Planning the UK football adventure, Part 2: Club memberships and schedule uncertainty

Premier League

(Nathan Rogers / Unsplash)

I’m about two months away from my epic football trip to England, and you bet I’m excited for the big day: January 24.

Wait, that’s well before my March departure date, right? But Jan. 24 is big for this reason: It’s when the Premier League will announce kickoff times for the games taking place while Mrs. Fan and I are in the UK. It means we can finally move forward with plans for which matches we will try to attend — and frankly, for the rest of our itinerary as well.

But there’s another little issue I have to contend with before I can finalize my plans: English football club memberships.

What are memberships?

In English football, club memberships are basically fan clubs, or to use more proper soccer parlance, supporter clubs, which require a fee for entry. Each team in English football has one, it seems, but the big clubs in particular use it as a sort of gateway into their realm of ticket access. As in, you have to pay for a season-long membership to simply have access to the ticket portal the club uses to sell tickets.

To my knowledge, no American sports club restricts the public from buying tickets in this manner — the closest thing I’ve seen is the season seat license structure that many NFL teams employ, but that’s for the right to buy season tickets. The membership concept applies to anyone who wants a ticket, whether to all the games or just one.

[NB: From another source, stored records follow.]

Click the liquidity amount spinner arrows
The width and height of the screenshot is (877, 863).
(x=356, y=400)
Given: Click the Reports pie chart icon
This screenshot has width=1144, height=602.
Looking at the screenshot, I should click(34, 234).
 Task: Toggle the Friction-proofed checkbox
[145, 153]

As you can imagine, it’s a tricky thing to navigate for someone who just wants to drop in and see a game, let alone a foreign tourist who knows he has just one shot at some of the teams and venues he’d like to visit. In planning out which matches I’d like to see, I also need to take into account whether I should buy a membership — and if doing so is worth the risk, because purchasing a membership is NOT a guarantee of getting the tickets I covet.

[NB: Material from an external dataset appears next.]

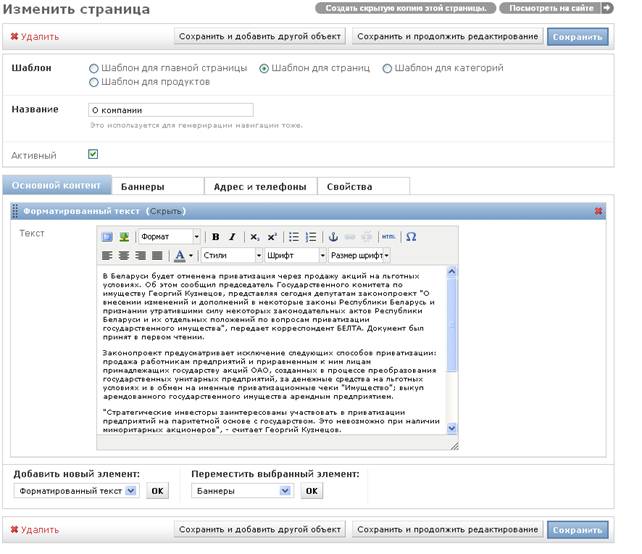Toggle bold formatting in the editor
This screenshot has height=554, width=642.
point(216,237)
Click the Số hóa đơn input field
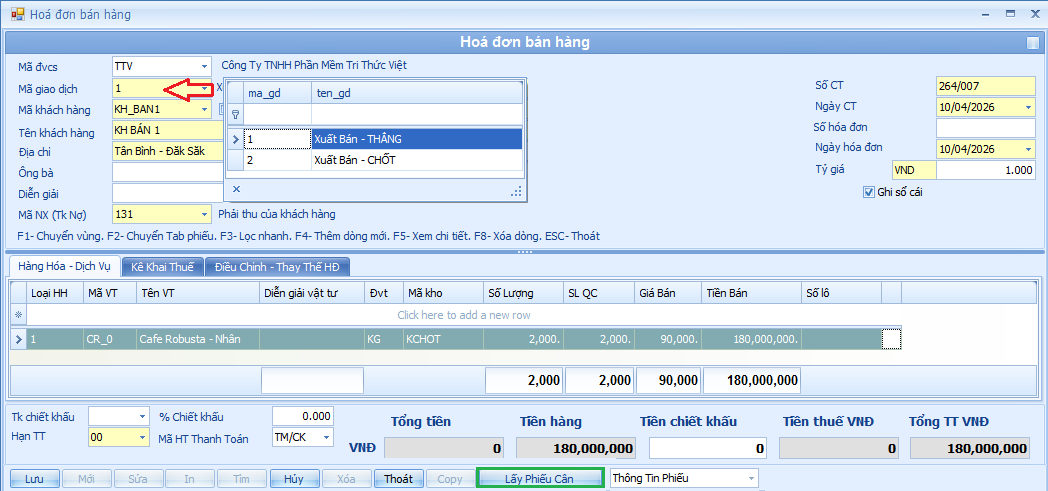 (985, 128)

During my research I came across this informative post on the subject from the blog The Groundhopper’s Guide to Soccer in England, which validated some other suspicions I had:

  1. The demand for the more popular clubs make the memberships necessary in that it’s a way to ensure that their most fervent and loyal fans have the best access. In that regard, it’s worth the price of admission (no pun intended) and I’m happy to play that game since I am vying to be a neutral observer occupying a seat that could’ve gone to a die-hard.
  2. Liverpool and Chelsea in particular are so popular that getting a ticket as a drop-in is just about impossible, membership or not. This has borne out for me because seeing a Chelsea match at Stamford Bridge was high on my wish list, but even the membership terms seemed prohibitive enough (for one thing, I’d have to buy one membership per ticket desired — the only club I’ve seen so far that has these rules) that it wasn’t worth the risk of buying them for me.
  3. Trying the secondary, or black, market isn’t a good idea. You’ll just never know what you’ll wind up with, and this pursuit is expensive enough without the risk of spending hundreds of pounds on fake tickets.

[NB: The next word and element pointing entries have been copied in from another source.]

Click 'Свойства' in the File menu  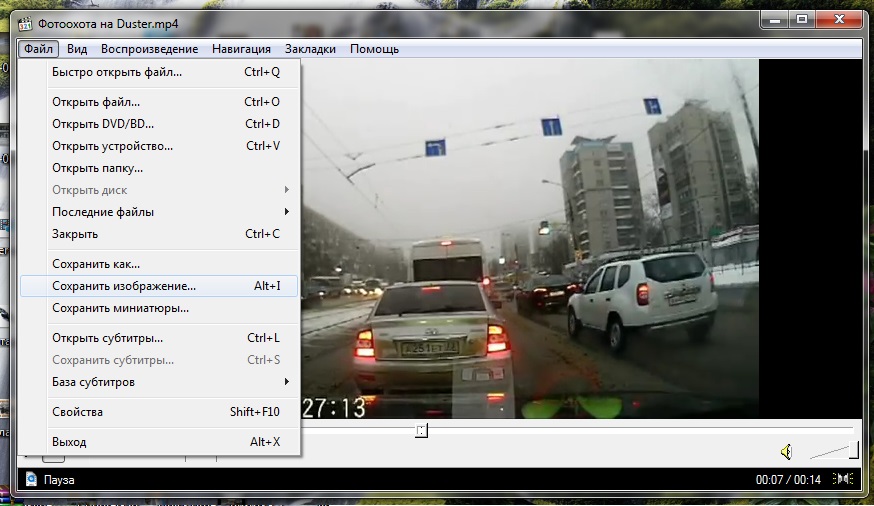[77, 412]
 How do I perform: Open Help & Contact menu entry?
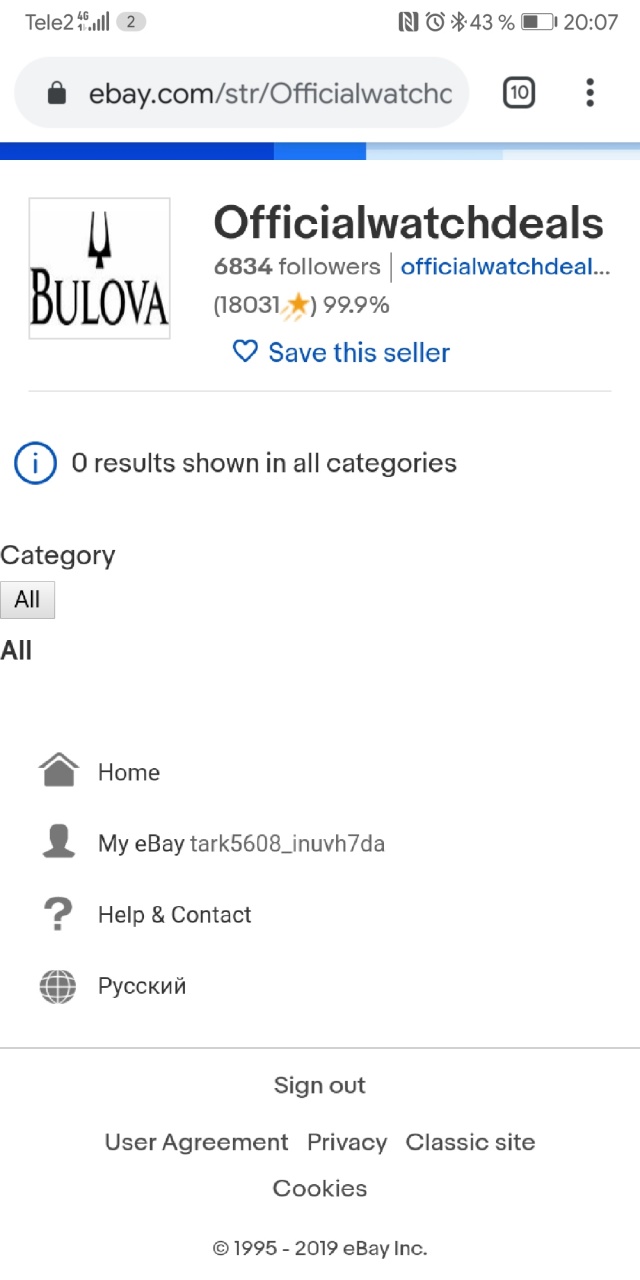(175, 914)
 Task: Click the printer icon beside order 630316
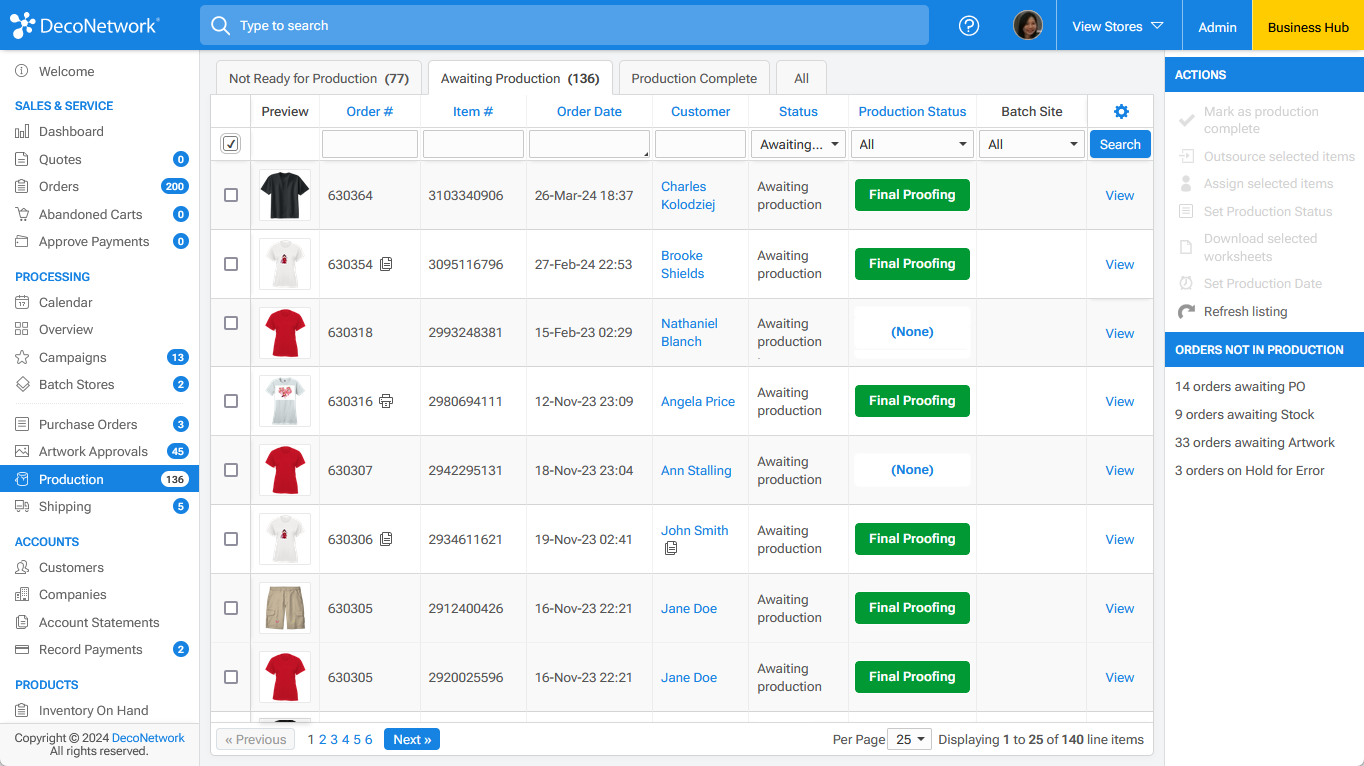(387, 401)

Accordingly, I’ve toned down my expectations a bit from where they were when planning for this trip first began. If you want to see a match during a visit to the UK, you have to take the potential cost of English football club memberships in mind.

Cup competitions

Even so, there are a couple other opportunities to catch matches while we’re in the UK that didn’t exist before. 

As far as these non-league matches, I’ve zeroed in on one possibility: Manchester City faces Real Madrid in the second leg of their Champions League Round of 16 matchup on March 17, at the Etihad Stadium.

Even in my casual knowledge of European football, I know this is a marquee matchup. But I was pleasantly surprised to find that Man City’s club membership wasn’t as restrictive as some of the others I’d seen. One of their Cityzens Matchday memberships costs a reasonable £35 (about US$45) and entitles you to purchase two tickets to the Champions League match.

Even though this basic membership is two or three tiers below the more exclusive memberships, and there’s still no guarantee that I’ll be able to snag tickets to the match I want, the barrier to entry was low enough that I felt it was worth the risk. As a result, I’m now a card-carrying Man City supporter, and I’ll be waking up in the middle of the night (darn time difference!) later this week to try and buy tickets. Wish me luck!

There’s also the Europa League and FA Cup, both of which will have matches during our stay, but fixtures for those won’t be known until late February or early March. So it’s clear that if we see one of those, it’ll be a spur-of-the-moment thing. Oh well, best to keep the eyes on the prizes. And now that I know about English football club memberships, I feel a lot more prepared.